Melbourne-based high-rise builder ABD Group went into liquidation with outstanding debts in excess of $50 million, while Hobart-based Inside Out Construction folded in November, and Tasmanian Constructions, a franchisee of Hotondo Homes, has entered liquidation with 80 contractors and 40 customers left out of pocket.
CreditorWatch chief economist Harley Dale says the construction industry has grappled with the challenges of the pandemic and has the highest payment arrears at 12.4 per cent across the sectors monitored.
“The construction industry has been particularly hard hit by the pandemic,” Dale says.
“The industry has some unique payment structures which are contributing to a high rate of arrears. If the industry can work through its supply chain disruptions and blowouts in the cost of materials such as timber, it will be in good stead.”
Construction cost escalation strongest in 17 years
Commsec senior economist Ryan Felsman says securing building materials and labour is difficult in the housing market at the moment.

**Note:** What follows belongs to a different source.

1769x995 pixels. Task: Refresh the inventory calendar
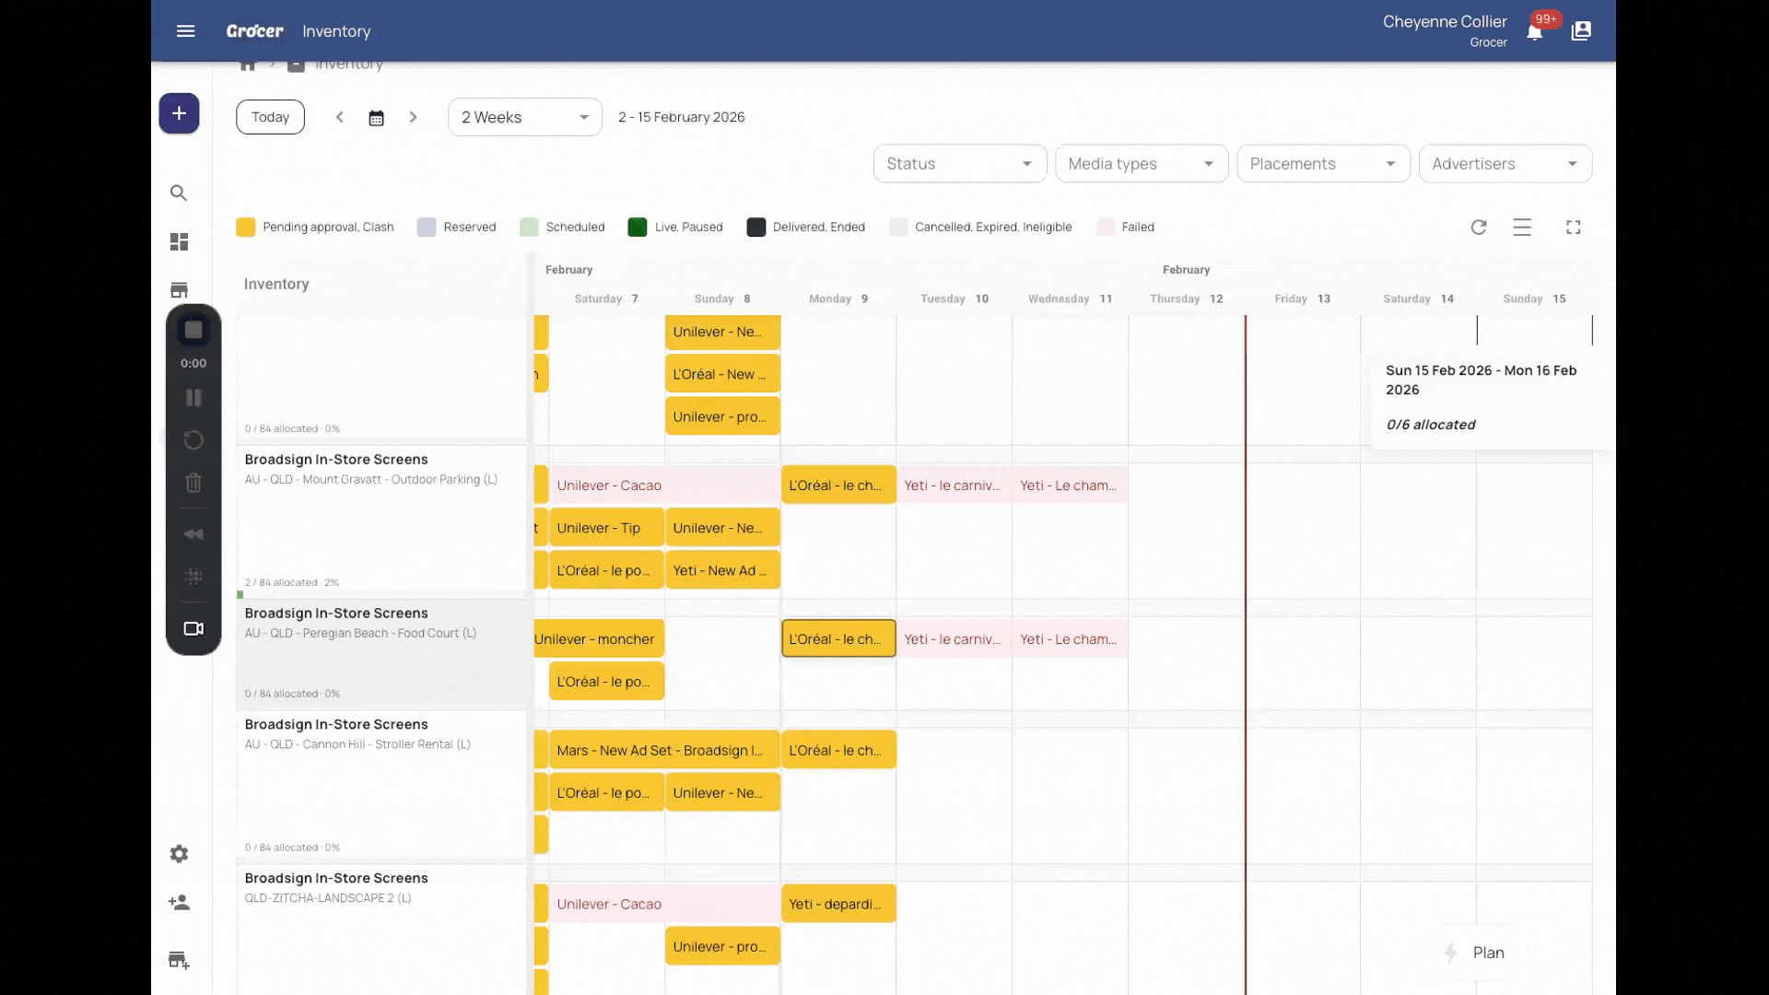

“A combination of strong demand for new homes and renovation work due to record low interest rates, the government’s HomeBuilder stimulus, and state government grants have generated strong building activity,” Felsman says.
“Overall building construction costs surged 2.9 per cent in the December quarter and were up a massive 7.5 per cent at the end of December when compared with the previous year. A scarcity of skilled workers and a surge in building materials costs due to supply chain and transportation bottlenecks, have contributed to soaring building construction costs.”
Felsman says input prices to house construction surged 12 per cent over the year to December as supply constraints, stock shortages and surging freight costs bite into bottom lines.
He said key building materials including timber and joinery had increased 18.4 per cent over the year, while aluminium windows and doors have increased 13.2 per cent.
Corelogic’s Cordell construction cost index for the last quarter of 2021 showed that national construction costs had increased 7.3 per cent over the year, the highest annual growth rate since March 2005.
Corelogic director of research Tim Lawless says supply chain disruptions would continue to create upward pressure on the cost of construction.
“There is a significant amount of residential construction work in the pipeline that has been approved but not yet completed,” Lawless says.
“With some materials such as timber and metal products reportedly remaining in short supply, there is the possibility some residential projects will be delayed or run over budget.”
Cordell data shows that cost increases are still being driven primarily by timber (mostly structural timber). Other segments of the market also remain volatile, with increasing pressure on metal costs.
Dwelling approvals: December 2021
Dwelling type | December 21 | Monthly change | YoY change |
---|---|---|---|
Total dwellings | 17,698 | 8.2% | -7.5% |
Houses | 10,444 | -1.8% | -21.3% |
Units | 7008 | 27.5% | 24.5% |
^Source: ABS Building Approvals December 2021
Building approvals down 21.3pc in 12 months
The Australian Bureau of Statistics released building approvals data for December, highlighting the demise of house building, which dropped 1.8 per cent over the month, while unit approvals skyrocketed 27.5 per cent.
The drop in house build approvals in December follows a 1.6 per cent contraction in November, and a record 21.3 per cent decrease over 12 months.
Reserve Bank of Australia governor Philip Lowe acknowledges the stronger GDP and labour market outcomes have translated into “higher inflation than we were expecting”.
“We had expected underlying inflation to be 1.25 per cent over 2021, yet the actual outcome was 2.6 per cent,” he says.
“Headline inflation was higher still at 3.5 per cent, boosted primarily by a sharp increase in petrol prices and the cost of constructing new homes.”
While the RBA maintains a dovish stance on monetary policy Lowe says while the omicron variant outbreak has delayed the recovery of the economy he is confident it has not been derailed.